Мендес смотрел на нее с удивлением и замешательством.
— Не волнуйтесь, мисс Наварре. Я оставил свою дубинку у себя в кабинете.
Энн не нравилось, когда ее ставили в неудобное положение. Она обратилась к Гарнетту:
— Может быть, мы воспользуемся конференц-залом? Это не менее серьезное место, — сказала она детективу. — Однако не такое напрягающее.
— Подойдет, — одобрил Мендес.
— Я не знаю, пришли ли эти дети сегодня, — призналась Энн. — Я сказала их родителям, что если им нужна передышка…
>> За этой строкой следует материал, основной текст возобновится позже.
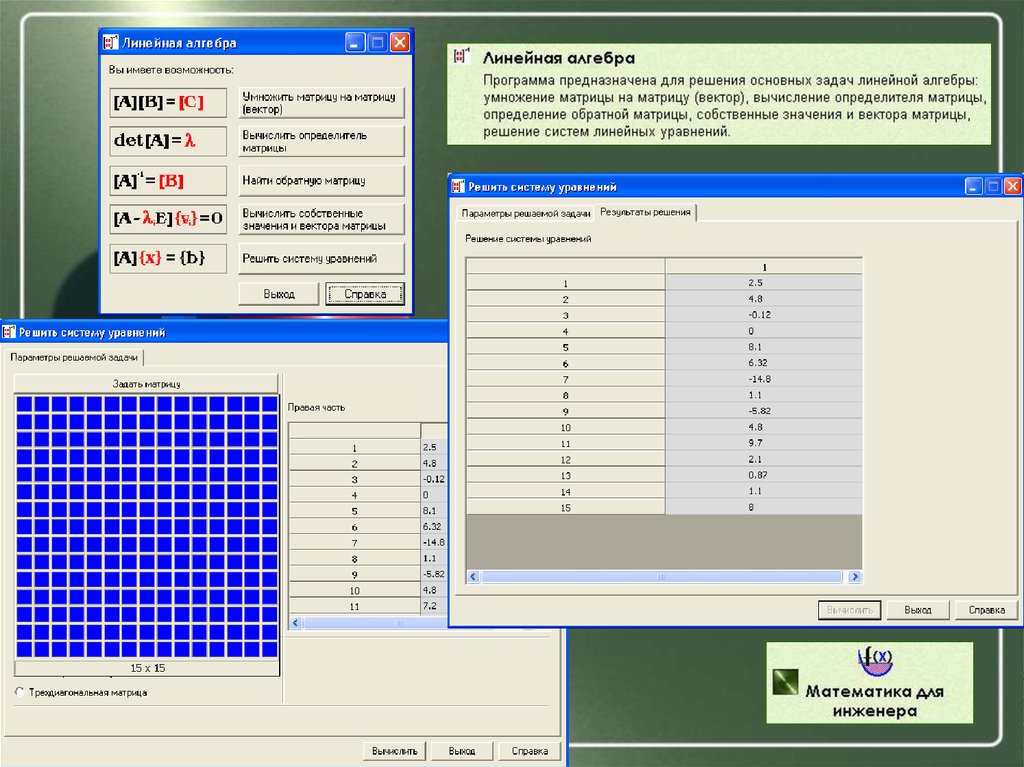Image resolution: width=1024 pixels, height=767 pixels.
Task: Click left arrow of right-hand-side table scrollbar
Action: (x=296, y=623)
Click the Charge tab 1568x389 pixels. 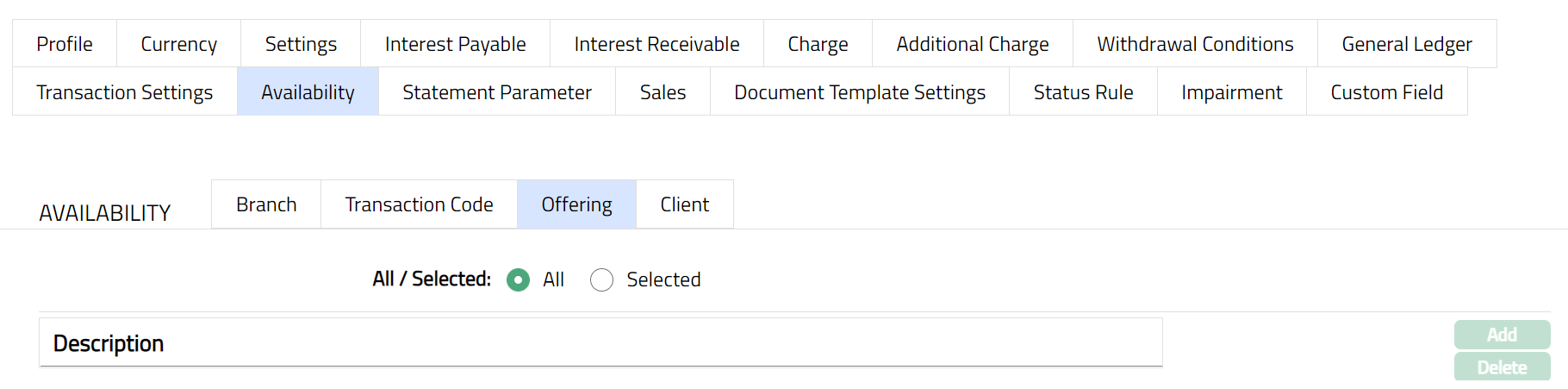click(818, 44)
— Мы связались со всеми родителями, — произнес Гарнетт. — Они приведут своих детей для разговора. Если потом они захотят забрать их домой — это их право.
— А как же класс?
— Вас заменят.
— Может быть, им поговорить с психотерапевтом? С кем-то, кто поможет им справиться с произошедшим? Уверена, теперь они все знают об этом.
— Я надеялся на вас, Энн, — сказал Гарнетт. — Вы же знаете детскую психологию.
— Я знаю, как вскипятить воду. Но от этого не становлюсь шеф-поваром.
— Вы справитесь.
Мендес взглянул на часы.
— Скоро придут Морганы. Мне нужно подготовиться.
Подготовка детектива состояла в проверке кассетного диктофона и наличия блокнота и ручки. Хотя он был уверен, что из этого ничего не выйдет. Женщина уже была мертва и похоронена, когда ее нашли дети. Они мало что могут сообщить ему, если, конечно, один из них не видел, как убийца покидает место преступления. Но он все равно поговорит с ними, потому что такова процедура, а он гордился скрупулезным выполнением своей работы.
Разбирая свои вещи, он взглянул на другой конец стола, где находилась учительница. Симпатичная, миниатюрная, лет двадцати пяти, очень серьезная на вид. Она чувствовала себя неуютно, стояла, скрестив руки и нахмурившись, или нервно прохаживалась туда-сюда. Уже дважды она заправляла прядь темных волос за ухо.
— Вы изучали детскую психологию? — спросил он.